Improvised drug delivery: A cause
From the April 22, 2004 issue
Problem: Have you ever used IV tubing and/or an IV
pump to administer an oral solution or liquid nutrition to
patients via a gastric or nasogastric tube? Before you say
"no," don't overlook the potential for purposefully
using this method of delivering enteral solutions. For example,
GoLYTELY bowel prep has been administered via nasogastric
tube to older children and adults due to vomiting or intolerance
to the large volume necessary for effectiveness. For some
patients, an enteral infusion pump is not capable of delivering
the solution at the desired infusion rate (e.g., 600-1,000
mL over an hour). Thus, we have heard about many instances
in which an IV pump has been used to administer GoLYTELY.
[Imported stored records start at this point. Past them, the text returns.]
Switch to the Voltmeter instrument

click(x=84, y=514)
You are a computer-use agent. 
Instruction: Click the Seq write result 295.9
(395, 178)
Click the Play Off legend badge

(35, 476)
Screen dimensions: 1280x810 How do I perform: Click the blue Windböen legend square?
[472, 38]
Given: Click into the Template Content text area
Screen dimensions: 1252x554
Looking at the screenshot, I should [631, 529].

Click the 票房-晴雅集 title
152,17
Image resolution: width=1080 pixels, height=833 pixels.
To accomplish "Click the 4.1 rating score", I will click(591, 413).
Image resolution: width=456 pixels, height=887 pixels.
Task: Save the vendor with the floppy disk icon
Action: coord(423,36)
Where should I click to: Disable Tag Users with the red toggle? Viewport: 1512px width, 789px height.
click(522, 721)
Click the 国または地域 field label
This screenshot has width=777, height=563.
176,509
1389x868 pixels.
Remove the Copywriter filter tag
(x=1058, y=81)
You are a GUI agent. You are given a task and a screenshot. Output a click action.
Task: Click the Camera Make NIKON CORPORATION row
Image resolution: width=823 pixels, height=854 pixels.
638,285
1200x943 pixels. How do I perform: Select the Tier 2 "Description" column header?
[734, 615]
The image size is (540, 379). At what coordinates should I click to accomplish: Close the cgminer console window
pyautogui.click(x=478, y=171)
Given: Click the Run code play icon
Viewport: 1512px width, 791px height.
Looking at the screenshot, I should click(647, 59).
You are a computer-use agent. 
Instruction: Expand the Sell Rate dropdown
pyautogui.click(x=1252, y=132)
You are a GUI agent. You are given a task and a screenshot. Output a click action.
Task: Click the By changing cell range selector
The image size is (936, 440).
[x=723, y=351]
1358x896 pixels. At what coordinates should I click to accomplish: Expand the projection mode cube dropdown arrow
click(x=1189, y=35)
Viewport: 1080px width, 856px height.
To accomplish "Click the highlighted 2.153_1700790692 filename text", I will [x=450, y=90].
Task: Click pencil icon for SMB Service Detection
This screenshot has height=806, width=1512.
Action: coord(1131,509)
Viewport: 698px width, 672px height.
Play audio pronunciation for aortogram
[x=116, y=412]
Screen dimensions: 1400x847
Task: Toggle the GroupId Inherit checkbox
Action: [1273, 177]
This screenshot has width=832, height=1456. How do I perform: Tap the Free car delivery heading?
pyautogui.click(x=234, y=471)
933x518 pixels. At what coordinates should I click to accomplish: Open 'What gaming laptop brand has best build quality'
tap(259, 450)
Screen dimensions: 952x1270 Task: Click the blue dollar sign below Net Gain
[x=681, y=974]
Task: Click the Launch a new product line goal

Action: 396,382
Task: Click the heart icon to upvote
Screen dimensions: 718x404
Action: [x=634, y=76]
This is often accomplished by placing GoLYTELY in a plastic
enteral container and jury-rigging the solution administration
sets. For example, an IV pump set is cut just below its drip
chamber, and the end of the enteral solution apparatus (with
attached feeding tube connector) is then jammed into the cut
IV tubing and secured with tape to prevent leakage. The solution
is then administered via a nasogastric tube using an IV pump.
Of course, this form of improvised drug delivery could result
in accidentally connecting the IV tubing to an IV access site.
In fact, cases of accidental IV administration of GoLYTELY,
or a similar high molecular weight polyethylene glycol solution,
have been reported in the literature.(1, 2) Many years ago,
nine patients received polyethylene glycol 300 intravenously;
seven developed renal tubular necrosis but recovered, and
two patients died as a result of polyethylene glycol toxicity.
More recently, a 4-year-old child received GoLYTELY intravenously.
1 The child had presented to the ED after ingesting a large
number of 6-mercaptopurine tablets. After treatment with activated
charcoal, the child was started on GoLYTELY, which was to
be administered using IV tubing attached to a nasogastric
tube. After 1 hour, a nurse discovered that the solution was
actually being administered through an IV access line; 391
mL had already infused. Luckily, the child showed no evidence
of acidosis or renal failure, and glycol levels were undetectable.
He was discharged several days later without further complication.
With opaque IV medications in use today, healthcare professionals
can no longer rely on visual appearance to determine the suitability
of administering solutions IV. Thus, it's not surprising that
enteral feedings have also been administered via IV infusion
Ready-to-hang, closed enteral nutrition containers are easily
spiked with an IV infusion set, allowing the formula to flow
freely or to be delivered via an IV infusion pump. In our
March 20, 2003 newsletter, we reported several instances in
which this occurred. In one case, the nurse couldn't find
an enteral feeding set, so she improvised and used IV tubing
and an IV pump until another nurse recognized that this was
an error waiting to happen. In another case, the patient received
the enteral feeding IV for 2 hours, but luckily suffered no
Safe Practice Recommendation: Of course, the most
obvious solution is to prohibit the use of IV tubing and IV
pumps to administer enteral solutions. However, simply having
such a policy in place is not sufficient; nor can violation
of such a policy be considered the root cause if an error
occurs. As implied above, healthcare providers use these devices
to overcome obstacles to enteral administration. Thus, it
might be helpful to hold focus groups with nurses to dig deeper
into both the obvious and subtle incentives for using IV tubing
and IV pumps for enteral administration. The reasons are often
rooted in system-based problems for which safer solutions
can be found.
For example, if enteral solutions like GoLYTELY must be administered
quickly in large volumes, you might be able to use an adapter
to connect two enteral feeding pumps, each delivering half
the desired volume simultaneously. Also, some enteral pumps
are capable of delivering higher volumes per hour (e.g., 500
mL per hour with the Ross Embrace pump), and some nasogastric
tubes have a dual port to facilitate connection to two enteral
pumps simultaneously. Bold labels that state "WARNING!
For enteral use only" should also appear on the containers
of all enteral products that could possibly be connected to
IV tubing. It's equally important to investigate other potential
uses of IV tubing and IV infusion pumps for enteral administration.
For example, neonates have sometimes been fed breast milk
or formula via a nasogastric tube using an IV pump to permit
very slow delivery.
(1) Guzman DD, Teoh D, & Velez LI: Accidental
intravenous infusion of Golytely(R) in a 4-year-old female
(abstract). J Toxicol Clin Toxicol 2002; 40(2):361-362.
(2) Tuckler V, Cramm K, & Martinez J:
Accidental large intravenous infusion of Golytely (abstract).
J Toxicol Clin Toxicol 2002; 40(5):687.